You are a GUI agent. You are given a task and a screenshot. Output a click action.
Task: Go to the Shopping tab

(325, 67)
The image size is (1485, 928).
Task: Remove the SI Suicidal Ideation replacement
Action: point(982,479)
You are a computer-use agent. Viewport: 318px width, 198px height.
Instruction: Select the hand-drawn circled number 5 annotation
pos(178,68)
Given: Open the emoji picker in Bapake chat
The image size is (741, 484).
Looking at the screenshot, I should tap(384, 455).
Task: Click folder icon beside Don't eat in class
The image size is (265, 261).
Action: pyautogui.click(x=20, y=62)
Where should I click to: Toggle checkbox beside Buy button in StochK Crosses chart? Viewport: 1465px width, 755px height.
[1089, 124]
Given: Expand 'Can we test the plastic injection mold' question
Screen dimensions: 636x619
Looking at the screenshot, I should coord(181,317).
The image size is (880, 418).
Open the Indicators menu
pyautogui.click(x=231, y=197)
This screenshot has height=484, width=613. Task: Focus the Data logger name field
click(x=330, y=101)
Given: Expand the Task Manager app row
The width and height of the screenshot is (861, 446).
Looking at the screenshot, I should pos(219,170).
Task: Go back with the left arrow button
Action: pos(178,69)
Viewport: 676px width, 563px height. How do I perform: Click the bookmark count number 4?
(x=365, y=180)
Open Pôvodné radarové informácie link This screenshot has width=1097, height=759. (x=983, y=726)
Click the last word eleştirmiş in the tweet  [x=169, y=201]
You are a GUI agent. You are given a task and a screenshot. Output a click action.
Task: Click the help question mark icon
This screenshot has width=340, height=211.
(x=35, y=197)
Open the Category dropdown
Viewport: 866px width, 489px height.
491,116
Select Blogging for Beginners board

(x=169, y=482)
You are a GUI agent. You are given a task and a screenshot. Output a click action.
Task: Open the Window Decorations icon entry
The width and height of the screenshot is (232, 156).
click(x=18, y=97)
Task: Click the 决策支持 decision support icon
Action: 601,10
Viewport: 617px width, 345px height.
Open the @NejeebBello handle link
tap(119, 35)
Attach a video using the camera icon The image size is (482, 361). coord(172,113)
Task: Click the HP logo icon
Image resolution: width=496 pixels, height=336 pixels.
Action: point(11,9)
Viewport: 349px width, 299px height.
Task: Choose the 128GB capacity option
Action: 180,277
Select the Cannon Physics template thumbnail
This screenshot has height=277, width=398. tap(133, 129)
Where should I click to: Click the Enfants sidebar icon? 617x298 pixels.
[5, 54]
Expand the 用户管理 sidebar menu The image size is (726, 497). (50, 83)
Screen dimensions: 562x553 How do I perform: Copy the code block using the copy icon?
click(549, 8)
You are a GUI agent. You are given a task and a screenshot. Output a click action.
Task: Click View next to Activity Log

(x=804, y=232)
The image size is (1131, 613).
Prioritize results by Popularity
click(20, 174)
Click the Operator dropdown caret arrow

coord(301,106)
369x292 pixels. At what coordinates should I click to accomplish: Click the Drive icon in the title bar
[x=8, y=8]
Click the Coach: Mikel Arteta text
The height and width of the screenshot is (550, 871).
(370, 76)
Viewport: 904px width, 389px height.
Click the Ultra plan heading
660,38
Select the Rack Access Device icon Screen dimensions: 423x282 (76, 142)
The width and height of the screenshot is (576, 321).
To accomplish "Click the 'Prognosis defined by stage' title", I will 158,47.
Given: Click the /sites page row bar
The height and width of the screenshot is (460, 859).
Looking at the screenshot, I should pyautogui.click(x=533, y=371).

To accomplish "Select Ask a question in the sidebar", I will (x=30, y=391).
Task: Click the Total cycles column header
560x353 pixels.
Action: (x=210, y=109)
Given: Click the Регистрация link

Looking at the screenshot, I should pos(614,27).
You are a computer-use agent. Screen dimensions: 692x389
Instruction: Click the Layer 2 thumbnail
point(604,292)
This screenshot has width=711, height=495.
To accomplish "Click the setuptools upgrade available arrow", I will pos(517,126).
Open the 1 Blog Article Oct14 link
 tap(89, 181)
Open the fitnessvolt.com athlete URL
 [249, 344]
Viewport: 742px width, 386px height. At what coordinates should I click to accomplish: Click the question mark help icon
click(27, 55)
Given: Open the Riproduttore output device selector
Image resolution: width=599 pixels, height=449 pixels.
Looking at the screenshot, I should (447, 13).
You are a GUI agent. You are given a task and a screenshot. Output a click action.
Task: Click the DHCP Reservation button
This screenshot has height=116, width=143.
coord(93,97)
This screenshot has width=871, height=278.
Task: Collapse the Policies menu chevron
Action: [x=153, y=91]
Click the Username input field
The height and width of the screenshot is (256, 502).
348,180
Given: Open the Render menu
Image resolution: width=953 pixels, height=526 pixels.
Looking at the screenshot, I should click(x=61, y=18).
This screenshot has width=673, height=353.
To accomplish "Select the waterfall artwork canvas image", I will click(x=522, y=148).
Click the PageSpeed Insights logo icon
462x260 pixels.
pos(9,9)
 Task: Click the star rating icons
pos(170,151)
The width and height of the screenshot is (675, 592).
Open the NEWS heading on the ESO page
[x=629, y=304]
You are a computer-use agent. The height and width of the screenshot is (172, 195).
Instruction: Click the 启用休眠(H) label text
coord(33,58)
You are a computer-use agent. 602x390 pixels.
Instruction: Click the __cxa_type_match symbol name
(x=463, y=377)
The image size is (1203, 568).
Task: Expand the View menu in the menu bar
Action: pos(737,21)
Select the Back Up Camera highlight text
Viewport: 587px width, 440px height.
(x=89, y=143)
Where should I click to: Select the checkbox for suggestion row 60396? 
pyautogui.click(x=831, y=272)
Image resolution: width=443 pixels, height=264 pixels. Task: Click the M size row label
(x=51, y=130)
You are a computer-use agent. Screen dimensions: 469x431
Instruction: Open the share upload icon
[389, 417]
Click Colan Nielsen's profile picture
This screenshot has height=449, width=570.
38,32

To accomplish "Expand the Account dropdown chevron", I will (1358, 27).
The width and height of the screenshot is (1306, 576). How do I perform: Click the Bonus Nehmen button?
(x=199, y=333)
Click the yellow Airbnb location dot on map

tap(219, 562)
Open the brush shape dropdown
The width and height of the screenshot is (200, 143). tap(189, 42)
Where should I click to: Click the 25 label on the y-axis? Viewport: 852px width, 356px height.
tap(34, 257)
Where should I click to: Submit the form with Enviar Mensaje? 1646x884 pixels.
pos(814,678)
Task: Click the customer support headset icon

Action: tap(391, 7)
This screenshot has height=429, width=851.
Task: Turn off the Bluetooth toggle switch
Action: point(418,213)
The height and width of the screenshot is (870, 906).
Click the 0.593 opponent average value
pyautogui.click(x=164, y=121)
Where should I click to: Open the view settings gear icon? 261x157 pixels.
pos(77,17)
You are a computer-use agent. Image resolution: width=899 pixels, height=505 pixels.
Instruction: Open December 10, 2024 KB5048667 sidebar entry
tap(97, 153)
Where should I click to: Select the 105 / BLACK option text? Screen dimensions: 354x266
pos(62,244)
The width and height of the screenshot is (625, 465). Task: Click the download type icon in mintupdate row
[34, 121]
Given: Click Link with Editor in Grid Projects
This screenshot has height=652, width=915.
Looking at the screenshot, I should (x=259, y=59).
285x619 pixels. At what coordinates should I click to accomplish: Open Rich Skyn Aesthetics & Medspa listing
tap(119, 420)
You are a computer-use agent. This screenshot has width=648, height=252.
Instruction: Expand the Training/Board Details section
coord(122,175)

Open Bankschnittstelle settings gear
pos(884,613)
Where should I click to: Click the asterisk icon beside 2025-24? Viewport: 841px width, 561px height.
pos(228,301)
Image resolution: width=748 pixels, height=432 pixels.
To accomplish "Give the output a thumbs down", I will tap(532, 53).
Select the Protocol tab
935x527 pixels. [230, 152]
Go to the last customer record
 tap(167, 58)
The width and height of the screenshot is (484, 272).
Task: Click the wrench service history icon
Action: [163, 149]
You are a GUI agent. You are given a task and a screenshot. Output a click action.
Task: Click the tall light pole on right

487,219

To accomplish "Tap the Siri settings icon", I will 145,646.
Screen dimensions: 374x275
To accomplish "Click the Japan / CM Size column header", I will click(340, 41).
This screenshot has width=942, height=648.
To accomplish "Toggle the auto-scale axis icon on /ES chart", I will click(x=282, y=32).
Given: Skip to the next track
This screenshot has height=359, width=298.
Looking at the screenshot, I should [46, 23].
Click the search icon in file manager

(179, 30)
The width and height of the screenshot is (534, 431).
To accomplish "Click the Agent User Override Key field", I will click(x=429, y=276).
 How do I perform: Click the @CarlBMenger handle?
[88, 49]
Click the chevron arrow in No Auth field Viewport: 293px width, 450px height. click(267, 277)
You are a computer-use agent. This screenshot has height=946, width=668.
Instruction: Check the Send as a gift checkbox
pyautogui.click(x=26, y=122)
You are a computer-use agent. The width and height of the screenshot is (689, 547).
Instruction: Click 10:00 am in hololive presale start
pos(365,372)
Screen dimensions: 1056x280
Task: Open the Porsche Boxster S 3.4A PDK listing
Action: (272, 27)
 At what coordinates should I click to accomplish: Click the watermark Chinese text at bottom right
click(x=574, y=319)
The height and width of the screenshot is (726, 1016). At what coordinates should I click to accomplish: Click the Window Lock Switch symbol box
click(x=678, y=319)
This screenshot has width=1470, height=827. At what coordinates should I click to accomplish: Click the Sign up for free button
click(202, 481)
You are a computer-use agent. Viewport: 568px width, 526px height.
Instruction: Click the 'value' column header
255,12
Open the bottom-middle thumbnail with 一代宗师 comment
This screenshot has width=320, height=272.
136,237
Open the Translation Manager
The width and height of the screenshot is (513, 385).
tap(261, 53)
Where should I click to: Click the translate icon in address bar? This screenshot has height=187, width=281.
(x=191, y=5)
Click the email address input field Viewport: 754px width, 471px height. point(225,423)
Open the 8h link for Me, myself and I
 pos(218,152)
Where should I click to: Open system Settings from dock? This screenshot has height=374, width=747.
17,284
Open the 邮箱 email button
+ + + + + + +
Exercise brief: Output exactly the lines of the material above from the one containing "Given: Open the Render menu" up to and including the one containing "You are a computer-use agent. 602x390 pixels.".

Task response:
Given: Open the Render menu
Image resolution: width=953 pixels, height=526 pixels.
Looking at the screenshot, I should click(x=61, y=18).
This screenshot has width=673, height=353.
To accomplish "Select the waterfall artwork canvas image", I will click(x=522, y=148).
Click the PageSpeed Insights logo icon
462x260 pixels.
pos(9,9)
 Task: Click the star rating icons
pos(170,151)
The width and height of the screenshot is (675, 592).
Open the NEWS heading on the ESO page
[x=629, y=304]
You are a computer-use agent. The height and width of the screenshot is (172, 195).
Instruction: Click the 启用休眠(H) label text
coord(33,58)
You are a computer-use agent. 602x390 pixels.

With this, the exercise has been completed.